Common Sense, Copernicus, and Intuition in Philosophy

A quick observation about a trend in philosophical argumentation:

When a philosopher defends a view that seems to align with our immediate expectations, s/he will frequently raise something like the following, often in the introduction: this view aligns with common sense. And while it is possible for philosophy to overturn common sense, this is rare. Usually, common sense views are correct.

When a philosopher defends a view that seems counterintuitive, s/he will frequently raise something like the following point, often in the introduction: yes, this view runs counter to common sense. But sometimes radical shifts in thinking do occur, as in the Copernican revolution. It is a mistake to dismiss a view out of hand simply because it does not accord with common sense.

(I was recently reminded of the former attitude by Tyler Cowen’s Stubborn Attachments, and of the latter by Graham Priest’s In Contradiction, which, though it does not cite Copernicus, does cite scientific theories that were initially considered ‘outrageous’ and eventually accepted. I’m sure I have seen both before elsewhere.)
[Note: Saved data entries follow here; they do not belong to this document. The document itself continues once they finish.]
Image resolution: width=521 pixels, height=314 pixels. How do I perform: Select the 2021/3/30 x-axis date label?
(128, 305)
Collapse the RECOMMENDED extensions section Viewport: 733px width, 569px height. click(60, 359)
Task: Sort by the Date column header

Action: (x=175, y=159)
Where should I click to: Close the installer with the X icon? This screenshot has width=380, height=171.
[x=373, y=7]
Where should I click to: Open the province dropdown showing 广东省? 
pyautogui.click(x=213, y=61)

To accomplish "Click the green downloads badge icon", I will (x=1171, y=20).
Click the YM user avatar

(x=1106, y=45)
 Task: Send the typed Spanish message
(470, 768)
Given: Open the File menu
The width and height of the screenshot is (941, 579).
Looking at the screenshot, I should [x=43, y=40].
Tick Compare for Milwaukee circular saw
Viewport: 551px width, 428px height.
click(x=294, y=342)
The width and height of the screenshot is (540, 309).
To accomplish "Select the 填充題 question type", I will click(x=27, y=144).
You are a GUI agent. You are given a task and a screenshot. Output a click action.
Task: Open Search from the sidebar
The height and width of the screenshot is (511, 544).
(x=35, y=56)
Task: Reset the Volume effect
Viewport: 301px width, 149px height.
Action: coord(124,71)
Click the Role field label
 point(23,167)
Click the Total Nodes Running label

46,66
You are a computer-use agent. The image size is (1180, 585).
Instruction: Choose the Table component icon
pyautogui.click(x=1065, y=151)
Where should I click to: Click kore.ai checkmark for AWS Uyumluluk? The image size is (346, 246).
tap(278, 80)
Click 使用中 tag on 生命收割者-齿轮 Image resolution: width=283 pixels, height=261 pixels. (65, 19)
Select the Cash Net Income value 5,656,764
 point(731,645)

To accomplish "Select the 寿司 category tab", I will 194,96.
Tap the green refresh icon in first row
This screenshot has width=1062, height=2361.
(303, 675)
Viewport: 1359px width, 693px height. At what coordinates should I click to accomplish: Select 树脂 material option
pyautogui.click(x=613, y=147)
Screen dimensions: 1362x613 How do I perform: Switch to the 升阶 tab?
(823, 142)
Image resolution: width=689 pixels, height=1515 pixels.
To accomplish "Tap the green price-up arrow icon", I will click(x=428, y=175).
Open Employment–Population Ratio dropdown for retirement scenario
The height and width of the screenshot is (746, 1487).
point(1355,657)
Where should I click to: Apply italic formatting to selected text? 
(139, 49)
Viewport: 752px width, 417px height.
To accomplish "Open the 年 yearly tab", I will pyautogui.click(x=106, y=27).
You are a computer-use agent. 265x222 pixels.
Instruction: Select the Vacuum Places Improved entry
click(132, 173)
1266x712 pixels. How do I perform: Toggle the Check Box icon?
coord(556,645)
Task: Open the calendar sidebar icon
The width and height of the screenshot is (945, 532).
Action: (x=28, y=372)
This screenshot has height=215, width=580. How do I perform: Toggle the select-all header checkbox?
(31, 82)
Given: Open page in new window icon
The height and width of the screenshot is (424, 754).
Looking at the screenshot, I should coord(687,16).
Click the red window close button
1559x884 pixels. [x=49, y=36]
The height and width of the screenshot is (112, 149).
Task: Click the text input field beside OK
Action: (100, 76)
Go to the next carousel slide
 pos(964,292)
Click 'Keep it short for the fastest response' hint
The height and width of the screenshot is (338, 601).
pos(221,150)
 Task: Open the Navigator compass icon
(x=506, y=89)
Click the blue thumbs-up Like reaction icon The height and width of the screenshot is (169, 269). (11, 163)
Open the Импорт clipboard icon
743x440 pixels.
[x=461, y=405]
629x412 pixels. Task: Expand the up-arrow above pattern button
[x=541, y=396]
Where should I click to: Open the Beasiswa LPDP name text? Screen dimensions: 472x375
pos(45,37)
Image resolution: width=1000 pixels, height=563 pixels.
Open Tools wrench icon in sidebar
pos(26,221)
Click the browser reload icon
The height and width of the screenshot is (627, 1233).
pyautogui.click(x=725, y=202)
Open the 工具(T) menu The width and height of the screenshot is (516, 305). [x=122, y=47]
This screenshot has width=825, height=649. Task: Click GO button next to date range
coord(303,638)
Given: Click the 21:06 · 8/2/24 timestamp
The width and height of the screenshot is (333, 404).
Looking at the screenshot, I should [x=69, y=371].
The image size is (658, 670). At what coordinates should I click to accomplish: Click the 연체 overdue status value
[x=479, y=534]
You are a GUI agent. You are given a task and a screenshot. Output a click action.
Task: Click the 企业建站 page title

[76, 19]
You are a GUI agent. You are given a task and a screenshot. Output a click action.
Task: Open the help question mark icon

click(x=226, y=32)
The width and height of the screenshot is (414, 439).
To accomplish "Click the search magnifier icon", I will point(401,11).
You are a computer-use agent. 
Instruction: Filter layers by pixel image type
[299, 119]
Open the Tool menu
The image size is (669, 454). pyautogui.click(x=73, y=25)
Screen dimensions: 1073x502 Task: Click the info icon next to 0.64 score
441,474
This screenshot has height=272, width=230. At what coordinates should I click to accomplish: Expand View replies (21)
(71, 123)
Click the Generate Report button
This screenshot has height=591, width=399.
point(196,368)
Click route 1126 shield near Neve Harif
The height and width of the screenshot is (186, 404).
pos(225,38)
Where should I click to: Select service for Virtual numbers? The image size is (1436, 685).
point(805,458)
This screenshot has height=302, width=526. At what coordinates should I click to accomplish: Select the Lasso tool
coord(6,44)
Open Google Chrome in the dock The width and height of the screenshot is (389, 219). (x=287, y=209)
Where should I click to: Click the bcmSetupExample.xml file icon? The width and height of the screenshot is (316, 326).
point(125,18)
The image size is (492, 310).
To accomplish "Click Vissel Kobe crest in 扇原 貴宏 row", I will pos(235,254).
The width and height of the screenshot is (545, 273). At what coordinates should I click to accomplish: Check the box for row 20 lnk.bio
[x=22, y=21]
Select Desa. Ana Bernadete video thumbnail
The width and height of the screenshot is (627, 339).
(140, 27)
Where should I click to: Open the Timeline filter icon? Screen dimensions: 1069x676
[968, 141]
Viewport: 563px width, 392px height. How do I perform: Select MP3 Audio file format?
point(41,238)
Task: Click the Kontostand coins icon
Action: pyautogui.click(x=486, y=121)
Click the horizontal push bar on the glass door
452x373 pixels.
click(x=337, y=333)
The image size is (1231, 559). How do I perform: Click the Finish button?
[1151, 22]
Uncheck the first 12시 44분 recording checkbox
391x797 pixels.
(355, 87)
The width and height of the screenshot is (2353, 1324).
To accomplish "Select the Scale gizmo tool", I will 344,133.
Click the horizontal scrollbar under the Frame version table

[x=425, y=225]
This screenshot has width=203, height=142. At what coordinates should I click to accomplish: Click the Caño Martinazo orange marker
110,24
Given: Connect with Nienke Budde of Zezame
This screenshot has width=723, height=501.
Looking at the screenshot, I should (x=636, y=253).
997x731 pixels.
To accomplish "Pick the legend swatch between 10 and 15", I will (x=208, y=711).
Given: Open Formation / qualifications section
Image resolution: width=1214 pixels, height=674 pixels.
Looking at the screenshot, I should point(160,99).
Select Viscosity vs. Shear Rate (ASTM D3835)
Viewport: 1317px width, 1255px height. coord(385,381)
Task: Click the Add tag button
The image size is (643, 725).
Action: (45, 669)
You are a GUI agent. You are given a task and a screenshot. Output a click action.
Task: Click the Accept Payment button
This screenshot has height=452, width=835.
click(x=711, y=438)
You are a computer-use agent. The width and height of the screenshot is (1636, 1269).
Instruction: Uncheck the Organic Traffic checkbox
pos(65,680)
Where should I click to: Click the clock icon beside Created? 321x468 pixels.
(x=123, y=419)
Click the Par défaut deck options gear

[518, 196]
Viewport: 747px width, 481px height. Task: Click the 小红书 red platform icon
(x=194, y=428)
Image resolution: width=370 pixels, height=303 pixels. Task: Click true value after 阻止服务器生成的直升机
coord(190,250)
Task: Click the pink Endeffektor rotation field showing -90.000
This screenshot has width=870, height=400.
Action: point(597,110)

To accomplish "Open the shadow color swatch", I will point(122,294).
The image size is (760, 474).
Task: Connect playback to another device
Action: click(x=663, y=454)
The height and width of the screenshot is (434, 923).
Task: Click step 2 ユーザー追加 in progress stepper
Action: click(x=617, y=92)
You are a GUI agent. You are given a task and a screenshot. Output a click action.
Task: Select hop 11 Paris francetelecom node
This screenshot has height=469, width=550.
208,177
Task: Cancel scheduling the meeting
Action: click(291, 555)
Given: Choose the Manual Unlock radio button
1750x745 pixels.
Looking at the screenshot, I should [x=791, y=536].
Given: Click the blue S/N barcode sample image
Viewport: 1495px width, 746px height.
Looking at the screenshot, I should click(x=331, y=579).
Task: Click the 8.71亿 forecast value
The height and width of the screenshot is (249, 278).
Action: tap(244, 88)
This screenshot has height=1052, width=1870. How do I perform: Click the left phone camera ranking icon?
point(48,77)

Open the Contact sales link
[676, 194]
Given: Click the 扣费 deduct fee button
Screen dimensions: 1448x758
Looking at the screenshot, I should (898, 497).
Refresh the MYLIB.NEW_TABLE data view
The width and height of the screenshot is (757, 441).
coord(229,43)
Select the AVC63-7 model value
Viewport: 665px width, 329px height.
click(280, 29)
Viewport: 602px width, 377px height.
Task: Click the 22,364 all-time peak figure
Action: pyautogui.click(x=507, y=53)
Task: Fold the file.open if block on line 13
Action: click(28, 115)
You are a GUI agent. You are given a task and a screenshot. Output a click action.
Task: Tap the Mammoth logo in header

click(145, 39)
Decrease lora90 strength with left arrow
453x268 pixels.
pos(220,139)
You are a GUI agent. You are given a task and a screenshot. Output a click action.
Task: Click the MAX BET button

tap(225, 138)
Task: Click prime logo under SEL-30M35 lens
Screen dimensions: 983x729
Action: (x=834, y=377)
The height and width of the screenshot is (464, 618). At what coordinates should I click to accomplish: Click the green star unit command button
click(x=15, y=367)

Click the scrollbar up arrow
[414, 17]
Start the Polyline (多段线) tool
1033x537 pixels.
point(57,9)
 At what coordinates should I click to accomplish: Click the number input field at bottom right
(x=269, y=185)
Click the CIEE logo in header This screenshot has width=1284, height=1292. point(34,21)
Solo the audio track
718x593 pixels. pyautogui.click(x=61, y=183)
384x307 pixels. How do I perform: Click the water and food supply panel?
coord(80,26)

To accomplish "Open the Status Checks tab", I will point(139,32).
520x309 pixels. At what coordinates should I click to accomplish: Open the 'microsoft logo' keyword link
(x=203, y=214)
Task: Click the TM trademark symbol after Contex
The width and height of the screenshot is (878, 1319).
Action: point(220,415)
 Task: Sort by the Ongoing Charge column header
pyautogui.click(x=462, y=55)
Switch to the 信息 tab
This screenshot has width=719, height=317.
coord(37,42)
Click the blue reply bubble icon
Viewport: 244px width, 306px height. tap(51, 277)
The two attitudes are not inconsistent. It is possible that both (1) it is rare for philosophy to overturn common sense; and (2) it is poor practice to dismiss arguments on account of their being counterintuitive. In fact, I suspect most would agree that both (1) and (2) are true.

Even so, the two attitudes do roughly pull in opposing directions. The stronger our belief in (1), the less serious we are likely to be about (2); and vice versa.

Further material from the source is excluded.